Harvey Milk había nacido al otro lado del país, en Long Island, Nueva York, hijo de una familia de inmigrantes lituanos cuyo apellido, Milch, derivó como tantos otros hacia un inglés más acomodado. Durante su juventud y primera edad adulta, Milk se trasladó dos veces a esa ciudad tan contradictoriamente adorable que es San Francisco. La segunda, a partir de los 40 años y mediados de los setenta, es la que le interesa a la película llamada Milk, aquí re titulada Mi nombre es Harvey Milk. Sospecho que si tuviéramos la oportunidad de dialogar un buen rato con quienes toman este tipo de decisiones (cómo se llamará aquí una película que allá se llama otra cosa), aprenderíamos mucho acerca del márketing, la psicología de las masas o la imaginación de los desocupados. A mí que me gusta tanto preguntar y preguntarme, me encantaría saber por qué Slumdog Millionaire se va a llamar así mismo, sin traducción, mientras que Frost/Nixon acaba rebautizada El Desafío: Frost contra Nixon, o esta Milk pasa a ser Mi nombre es Harvey Milk, lo que la convierte en una presunta secuela de Mi Nombre es Joe, con la que no tiene, claro, nada que ver. En todo caso, y poniéndonos minuciosos, habrá que decir que "mi nombre es Harvey Milk" es la frase con la que el personaje inicia sus discursos callejeros y que cualquier traductor preferiría "me llamo Harvey Milk" como versión española del "my name's Harvey Milk". De hecho, en la versión doblada se dice "me llamo Harvey Milk". Piénsenlo. ¿Los españoles decimos me llamo tal o decimos mi nombre es tal? Pues eso.

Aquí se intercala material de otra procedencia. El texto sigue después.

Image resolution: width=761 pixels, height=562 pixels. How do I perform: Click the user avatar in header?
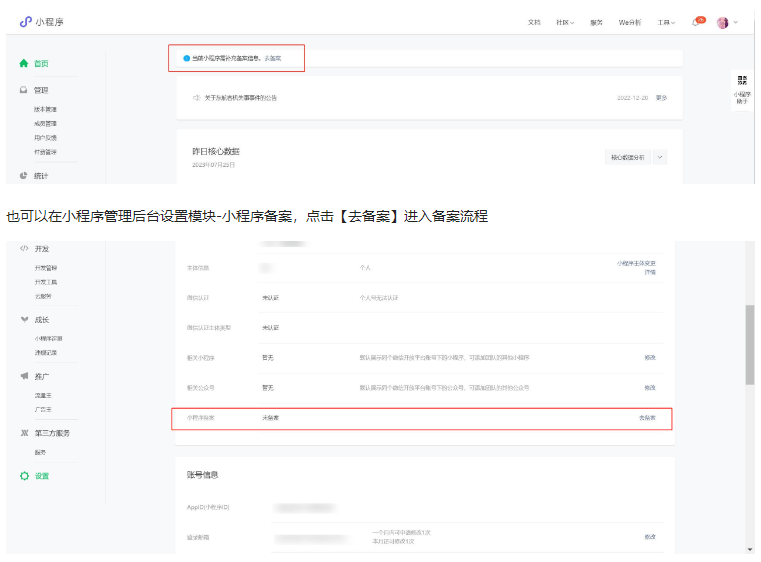click(723, 22)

Aclarado lo cual hay que señalar que el anti énfasis con el que Gus van Sant, el director, pretende subrayar la relevante figura de Harvey Milk no pesa tanto como inteligente recurso de estilo (que no estaría mal si logra que el biopic no derive en empalagosa hagiografía), sino que aparece como debilidad de la película, cuyos personajes secundarios están apenas dibujados en un fondo poroso del que no logran escaparse los dos mejores, los que hacen James Franco y Josh Brolin. Y esa indefinición tampoco enmarca al carácter principal. En Milk no se subrayan más de la cuenta sus grandezas ni se indaga mucho en las contradicciones, los aspectos brillantes ni los oscuros. Y además se nos presenta con un anti énfasis contradictorio porque, por un lado, la narración comienza revelando el final de Harvey Milk (que es conocido porque forma parte de la historia del atribulado movimiento gay) y, por otro, introduce en Milk una deliberada conciencia anticipatoria de su destino, lo que de inmediato lo convierte en un mártir voluntario. No tengo claro que algo así acabe de ser cierto, dado que el desenlace lo provoca alguien que parece más movido por su propia frustración política que por un ideario radical contra los homosexuales. Una cosa es ponerle objeciones al matrimonio gay (cosa que ocurría entonces y ocurre ahora), otra negar los derechos civiles de los gays y, una última, matar a uno de ellos. A veces da la impresión de que la corrección política, y esta película, quiera establecer arriesgadas equivalencias entre esas tres posibilidades. En fin, que hablar de todo esto sin desvelar los detalles de la trama resulta algo confuso.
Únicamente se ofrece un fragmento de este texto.